South-west of Scotland farmer Rory Christie, of Dourie, Port William, was speaking at an open day on his farm where he milks 1,500 Jersey cross Friesian cows.
He said he was putting his faith in milk solids production, and growth in that market should not be feared.
“I think it is important not to get carried away with short-term fluctuations in the market, and instead we should be looking at long-term prospects.
“There are opportunities out there and we should be taking them.”
In his part of the world there are few, if any, contracts for fresh milk and he has spent a considerable amount of time building up a trading relationship with local processors Lactalis a French family-owned business which is number one cheese-maker in Europe and which 10 years ago took over the McLelland cheese business.

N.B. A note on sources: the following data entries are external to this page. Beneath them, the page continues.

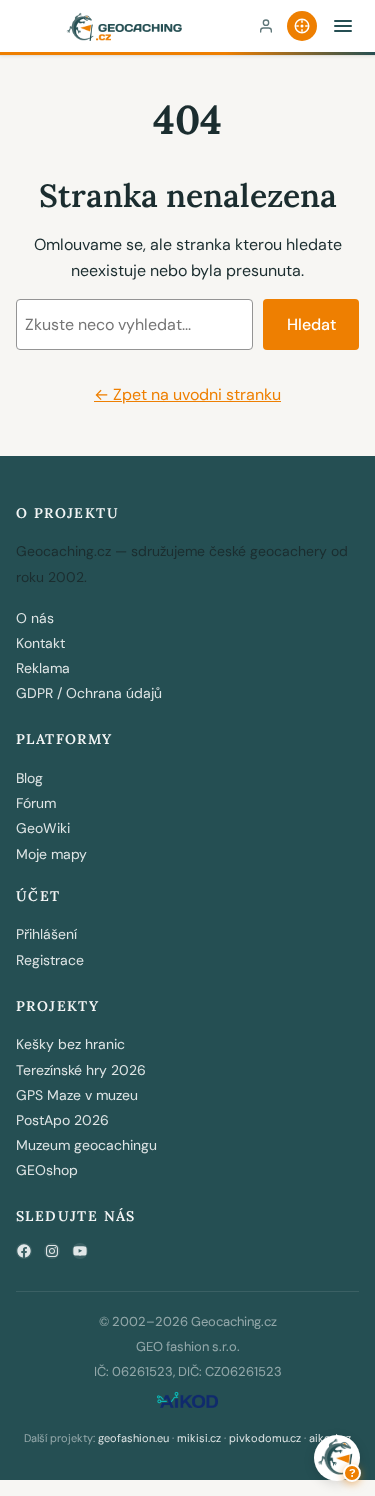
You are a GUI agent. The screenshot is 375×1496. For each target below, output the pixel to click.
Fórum (36, 803)
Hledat (311, 324)
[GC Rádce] (302, 26)
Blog (29, 778)
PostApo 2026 (62, 1120)
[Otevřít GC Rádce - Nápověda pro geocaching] (337, 1458)
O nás (35, 618)
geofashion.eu (133, 1438)
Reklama (43, 668)
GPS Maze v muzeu (77, 1095)
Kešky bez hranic (70, 1044)
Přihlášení (46, 934)
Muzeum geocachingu (86, 1145)
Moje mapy (51, 854)
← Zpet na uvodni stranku (187, 394)
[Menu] (343, 26)
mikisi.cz (199, 1438)
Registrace (50, 960)
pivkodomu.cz (265, 1438)
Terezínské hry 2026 (81, 1070)
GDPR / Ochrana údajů (89, 693)
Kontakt (40, 643)
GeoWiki (43, 828)
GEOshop (47, 1170)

Mr Christie also said he believed the message given out exactly a year ago by James Withers, the author of a report into the future of the Scottish dairy industry, was correct and that expansion is possible, especially if it majored on the provenance of Scottish dairy produce.
“We want to be competitive, but we do not want to be competing at the lower end of the market; that would be very difficult.

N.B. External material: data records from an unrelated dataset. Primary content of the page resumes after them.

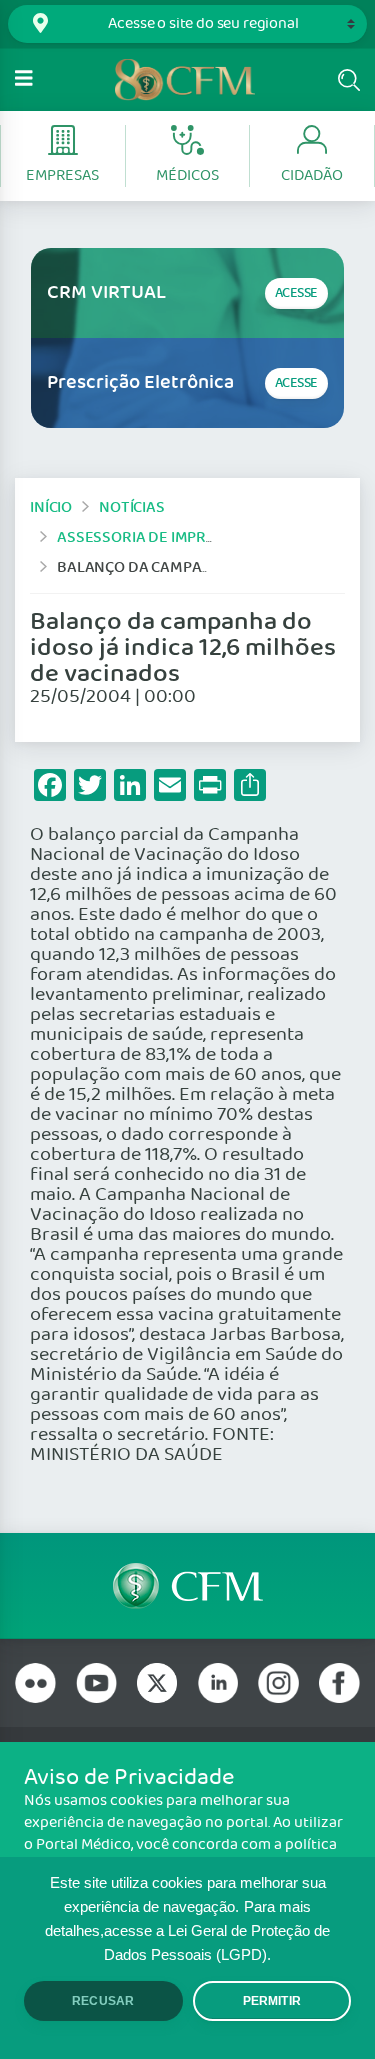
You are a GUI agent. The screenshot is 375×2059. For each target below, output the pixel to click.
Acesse (296, 293)
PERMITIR (272, 2001)
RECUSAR (103, 2001)
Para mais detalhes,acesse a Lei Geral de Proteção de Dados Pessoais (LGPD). (187, 1931)
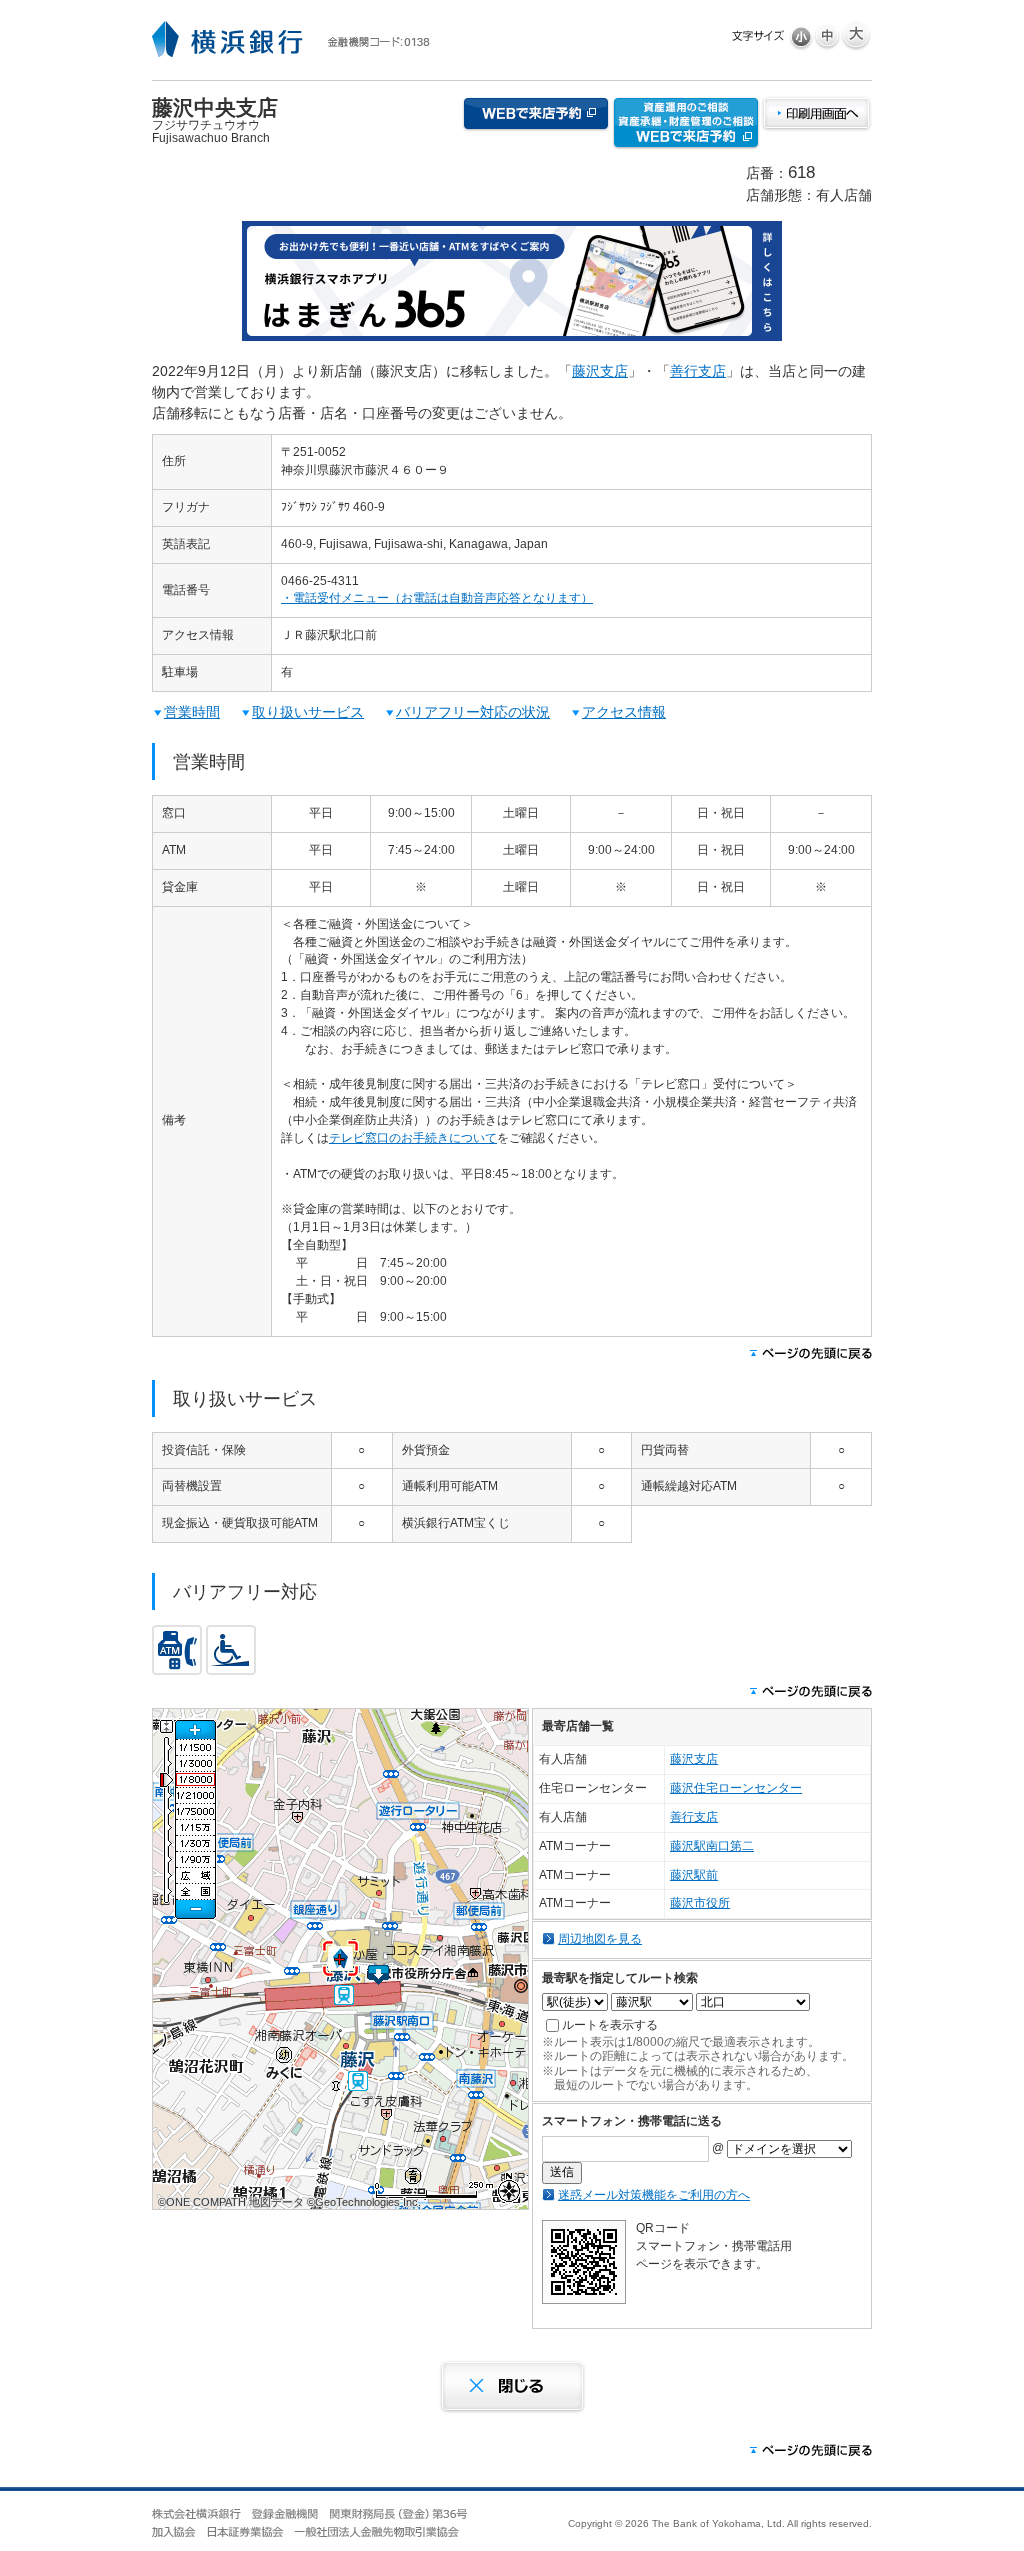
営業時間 (192, 712)
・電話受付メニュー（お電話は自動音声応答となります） (437, 598)
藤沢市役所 (700, 1903)
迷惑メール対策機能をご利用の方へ (654, 2195)
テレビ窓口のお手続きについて (413, 1138)
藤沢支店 (600, 371)
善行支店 (698, 371)
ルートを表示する (610, 2025)
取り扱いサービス (308, 712)
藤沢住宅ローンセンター (736, 1788)
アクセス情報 (624, 712)
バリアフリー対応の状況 (473, 712)
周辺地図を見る (600, 1939)
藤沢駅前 (694, 1875)
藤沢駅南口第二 (712, 1846)
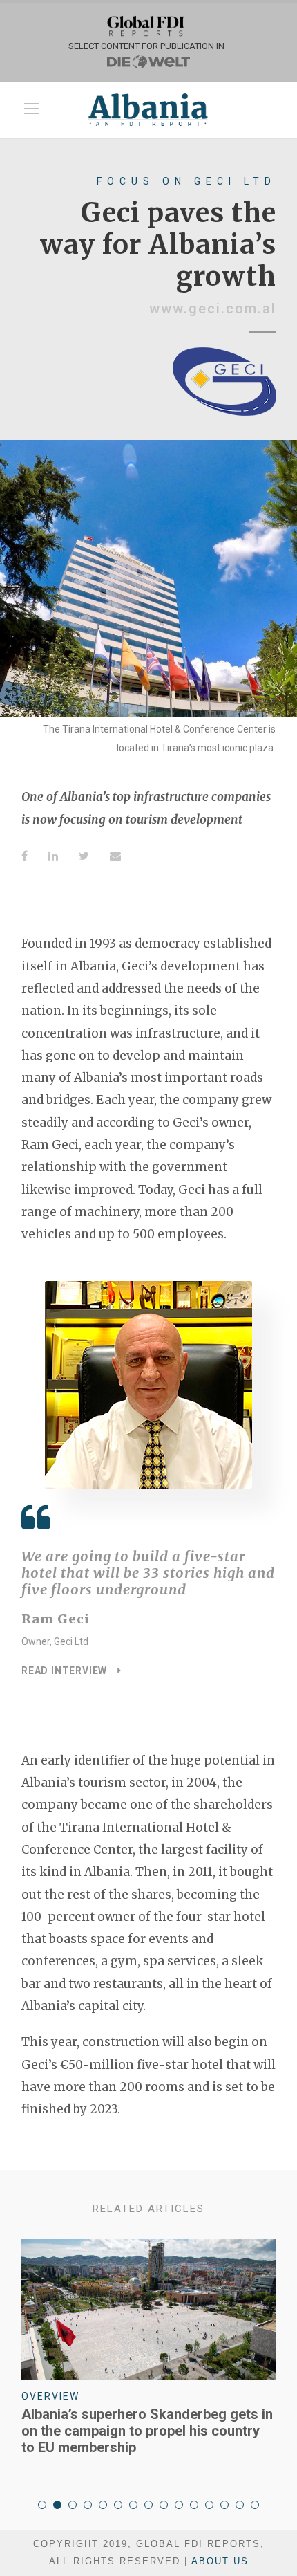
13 (224, 2505)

“We want to work with our processors and develop brands which give us an edge in the marketplace.”
He believed the Scottish dairy industry had turned the corner, with eight new dairies being established on farms this year the first time in living memory this has happened.
Also, existing producers were increasing their cow numbers, thus giving economies of scale.
He did not see any economic benefit could come from limiting the number of cows an individual producer could keep, saying all that would do would be to give market share to competitors.
Also speaking at the event, George Jamieson, milk policy adviser with the union, said current milk prices were the result of a “perfect storm” in which major players such as China had helped overheat the market then allowed it to collapse.
He also said good weather had prevailed right across the milk-producing countries in the world. Milk yields were up considerably as a result, putting downward pressure on the market.
He produced graphs showing that, while the present price drop was quite dramatic, the overall trend in price was upward and that for at least the next two years the prospects looked good for dairy produce.
When questioned on a future threat from Ireland, where dairy farmers have threatened to double their production, he said he believed the primary target for Irish dairy produce would be the developing market in Africa.
He rejected criticism of the union for its support of an increase in home production, saying that provided on-farm expansion was linked to processing opportunities opening up, the benefits would come right along the food chain.
“Processors will only come here if they see production rising,” he said.
“They will not spend money setting up plants where they see producers leaving the industry.”